In my paper, The Stop Trading on Congressional Knowledge Act, I explained that a 2004 study of the results of stock trading by United States Senators during the 1990s found that that senators on average beat the market by 12% a year. In sharp contrast, U.S. households on average underperformed the market by 1.4% a year and even corporate insiders on average beat the market by only about 6% a year during that period. A reasonable inference is that some Senators had access to - and were using - material nonpublic information about the companies in whose stock they trade.
In that paper, I assumed that members of Congress frequently come into possession of material nonpublic information via their Committee assignments. My supposition is confirmed by a recent Washington Post story, which reports that:
In both houses of Congress, a host of other committee chairmen and ranking members have reported that they have millions invested in business sectors that their panels oversee, according to a Post analysis of financial disclosure records through 2008, committee assignments and lawmaker investments by industry. ...
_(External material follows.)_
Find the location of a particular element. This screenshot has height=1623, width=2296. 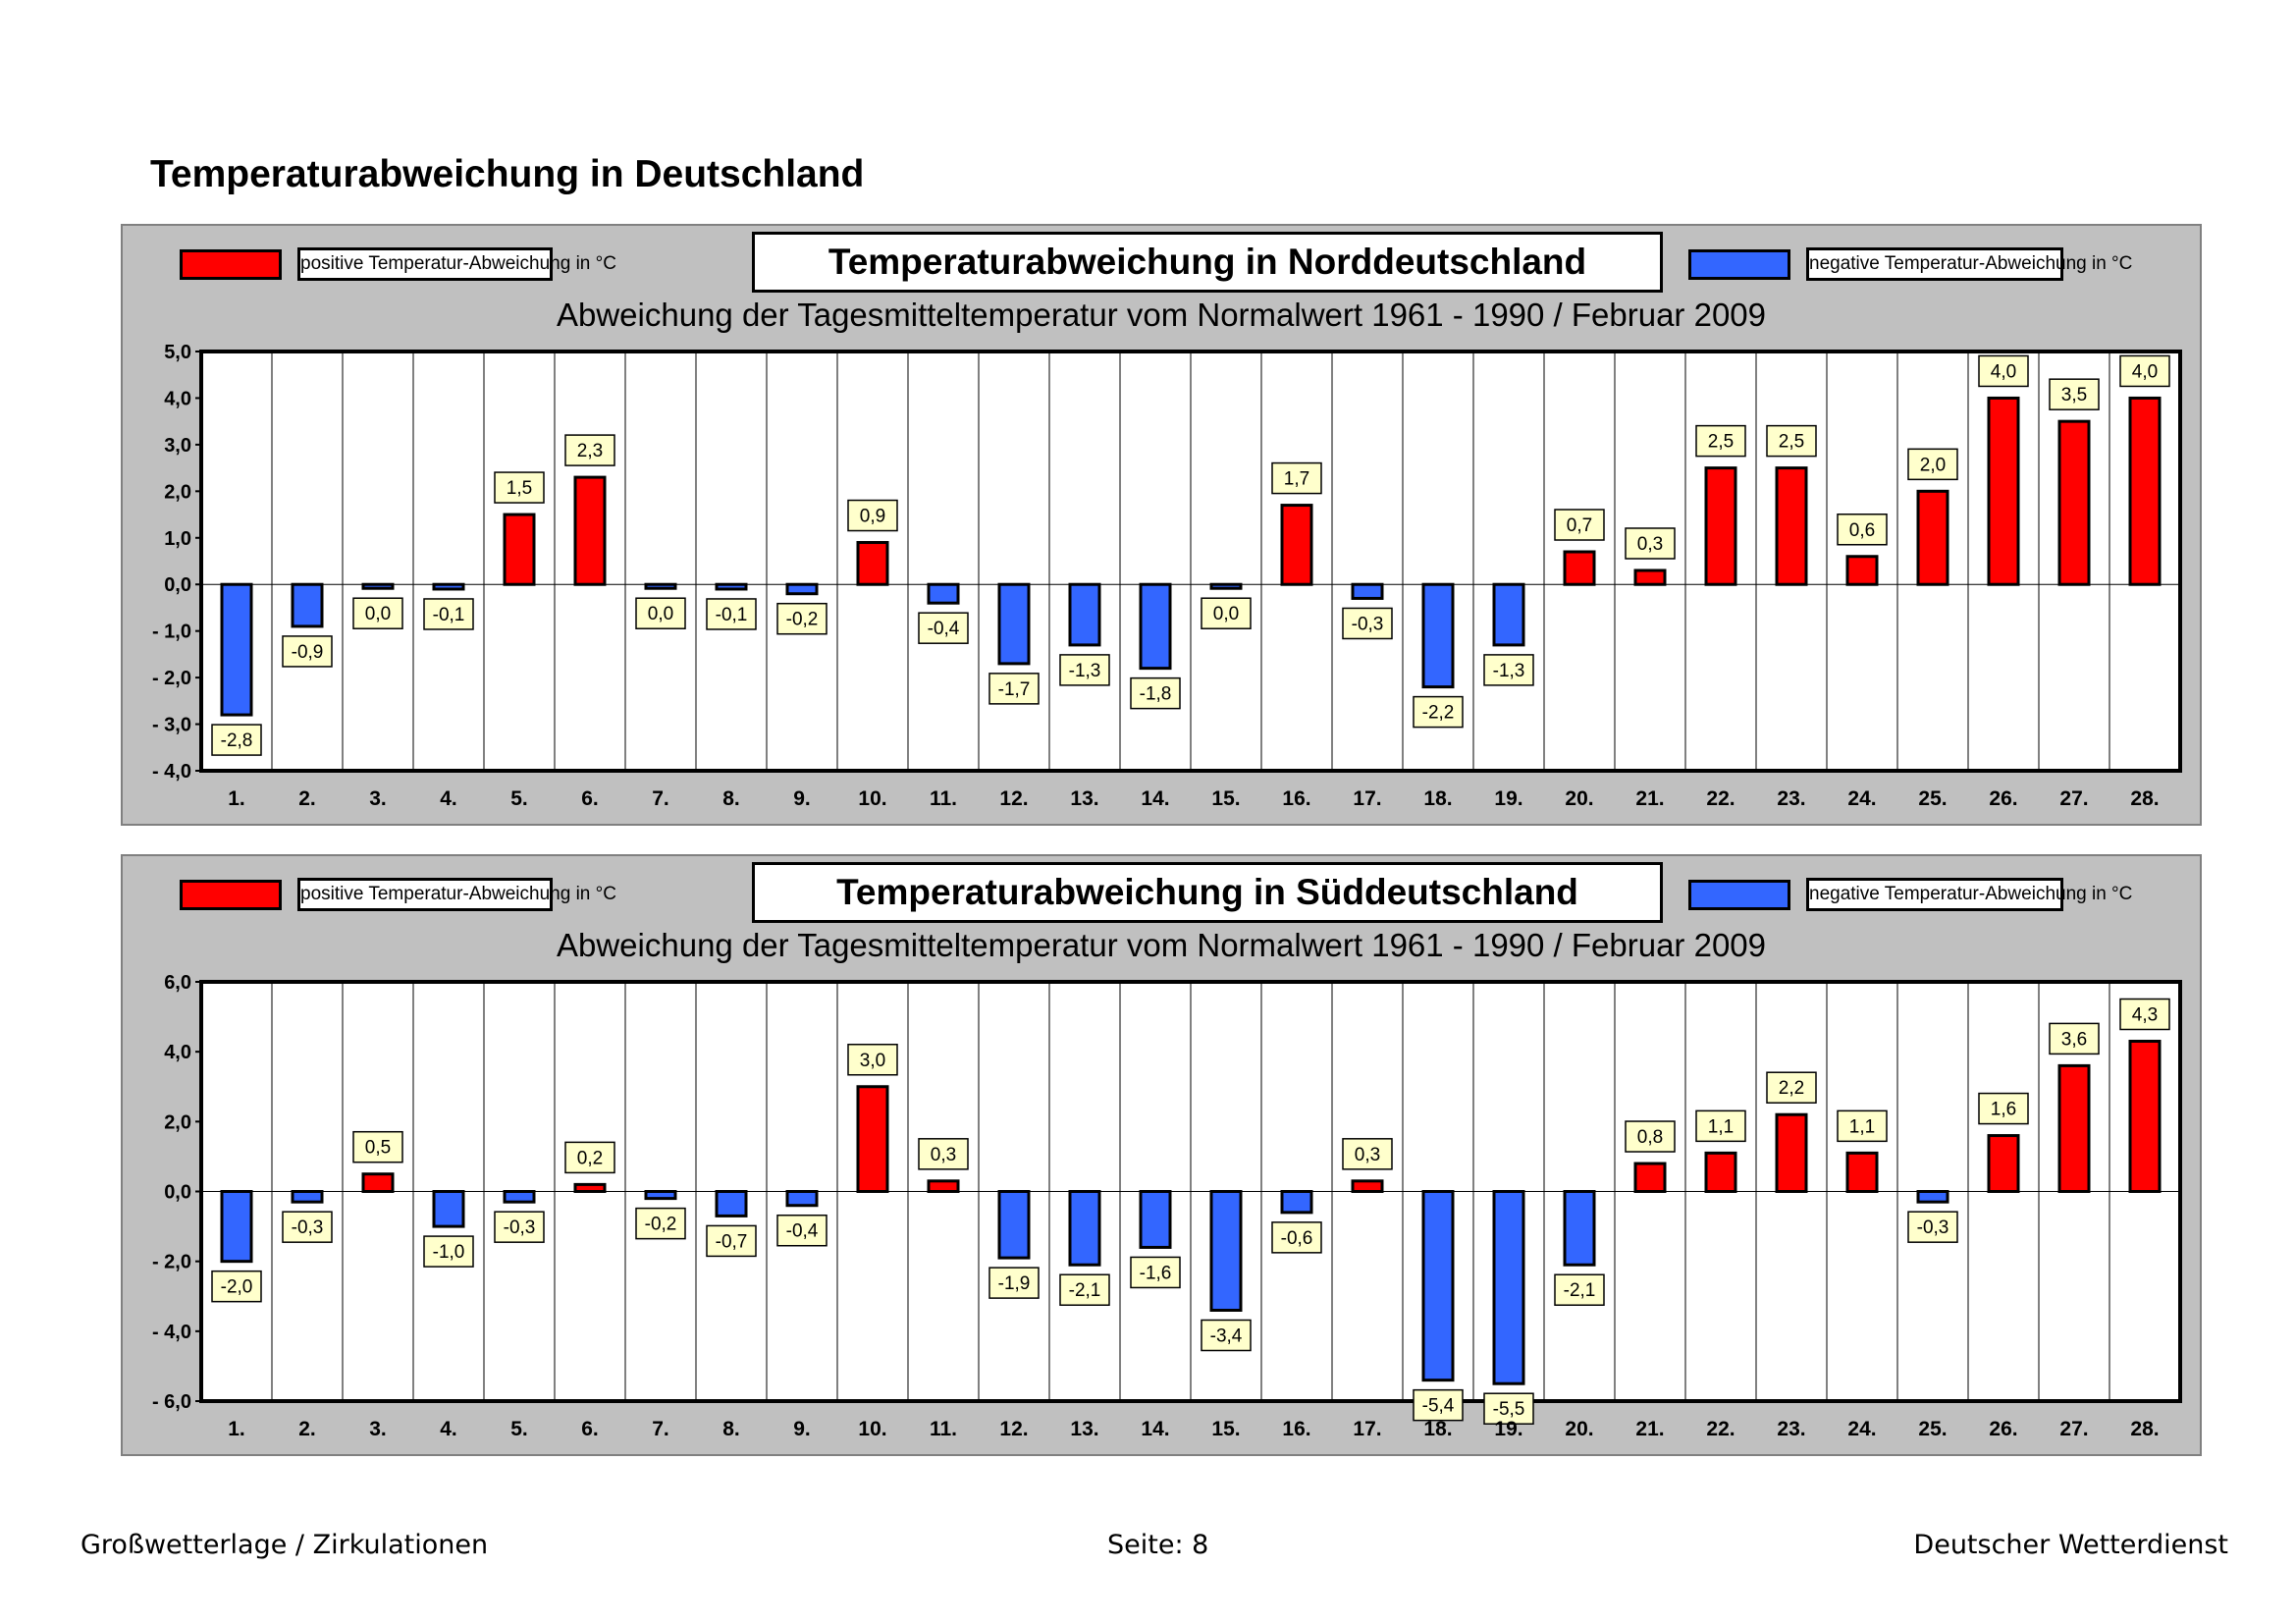

x-tick-label: 2. is located at coordinates (307, 798).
The patterns are important because committee chairmen and ranking members have more power than their colleagues to raise questions, hold hearings and push through targeted legislation that in some cases governs the industries in which they have investments.
In other words, they have better access to nonpublic information. In addition, they have the power to control the timing of legislative events so as to maximize their trading profits (e.g., delay a bill until they buy more stock).
The fact that many members of Congress are routinely investing disproportionately in industries over which their committees have jurisdiction at the very least raises serious questions of propriety.
Steve Ellis, vice president of the nonpartisan Taxpayers for Common Sense, said there has been a long-standing suspicion, difficult to verify, about committee assignments: that lawmakers tend seek out certain committees to suit their own interests.If members of Congress had any sense of propriety, the STOCK Act would have passed years ago. But since I'm finishing up an expanded article on the Act, I guess I'm glad they're a bunch of tools.
"It is part of the problem with the committee system. People try to get on the committees in which they have a vested interest," said Ellis, whose group closely tracks congressional activity. "Committees can have a huge impact on the sectors of the economy under their jurisdiction, and they're going to know more about what's going on in those sectors than the average lawmaker."
"By being on a committee with a particular jurisdiction, they're in a better position of influencing the performance of their investments," he said, "or at least appearing to have that ability.